One way you can do that is to rewrite
$$x^3-12x + 9 = x^3 - (3^3 - 3^3) - 12(x - 3+3) + 9$$
$$ = x^3 - 27 + 27 - 12(x - 3) - 36 + 9 = x^3 - 27 - 12(x-3) + (9 -36 + 27)$$
$$ = (x-3)(x^2+3x+9) - 12(x-3) = (x-3)(x^2+3x-3) $$
Here we used the fact that $x^3 - a^3 = (x-a)(x^2 + ax + a^2)$
In general, if $r$ is a root of $f(x) = a_{n}x^n + a_{n-1}x^{n-1} + \dots + a_{0}$, then $f(x) - f(r) = f(x)$ gives us a way to factorize $f(x)$ as $(x-r)g(x)$.

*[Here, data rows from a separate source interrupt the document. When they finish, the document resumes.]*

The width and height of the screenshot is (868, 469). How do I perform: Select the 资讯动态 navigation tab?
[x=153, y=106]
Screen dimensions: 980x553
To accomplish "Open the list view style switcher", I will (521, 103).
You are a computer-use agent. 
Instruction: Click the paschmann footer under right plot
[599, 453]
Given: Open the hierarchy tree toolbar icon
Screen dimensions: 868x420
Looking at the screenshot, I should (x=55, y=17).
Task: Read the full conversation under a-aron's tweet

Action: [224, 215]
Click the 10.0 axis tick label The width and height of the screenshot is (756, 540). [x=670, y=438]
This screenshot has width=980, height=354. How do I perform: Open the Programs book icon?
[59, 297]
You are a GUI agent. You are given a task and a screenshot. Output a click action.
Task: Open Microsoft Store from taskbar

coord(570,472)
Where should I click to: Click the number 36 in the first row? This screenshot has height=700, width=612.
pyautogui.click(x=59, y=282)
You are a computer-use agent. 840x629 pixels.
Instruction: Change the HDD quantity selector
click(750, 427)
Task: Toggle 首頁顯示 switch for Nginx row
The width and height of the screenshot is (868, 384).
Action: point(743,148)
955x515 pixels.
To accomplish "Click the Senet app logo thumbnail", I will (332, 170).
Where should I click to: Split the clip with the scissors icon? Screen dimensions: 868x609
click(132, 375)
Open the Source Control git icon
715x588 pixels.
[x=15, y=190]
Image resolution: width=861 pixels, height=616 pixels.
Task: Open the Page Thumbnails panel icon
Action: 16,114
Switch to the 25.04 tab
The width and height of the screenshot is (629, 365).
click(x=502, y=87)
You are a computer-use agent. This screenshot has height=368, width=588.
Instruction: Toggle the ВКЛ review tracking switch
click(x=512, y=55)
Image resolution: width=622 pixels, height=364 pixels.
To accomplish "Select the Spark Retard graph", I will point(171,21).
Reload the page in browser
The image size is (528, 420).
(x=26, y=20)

$$f(x) = a_{n}x^n + a_{n-1}x^{n-1} + \dots + a_{0} - (a_{n}r^{n} + a_{n-1}r^{n-1} + \dots +a_{0})$$
$$ = a_{n}(x^n - r^n) + a_{n-1}(x^{n-1} - r^{n-1}) + \dots + a_{1}(x-r)$$
Just like $x^3 - a^2 = (x-a)(x^2 + ax + a^2)$ we have that
$$x^n - r^n = (x-r)(x^{n-1} + rx^{n-1} + \dots + r^{n-1})$$
and so
$$f(x) = (x-r) (a_{n}(x^{n-1} + rx^{n-2} + \dots + r^{n-1}) + a_{n-1}(x^{n-2} + \dots +r^{n-1}) + \dots + a_1)$$
Once we know a root, we can also try using Polynomial Long Division to get the other factor.
For cubics, the roots can be found without the need to guess. Check this out: Cardano's Method.
Does that help?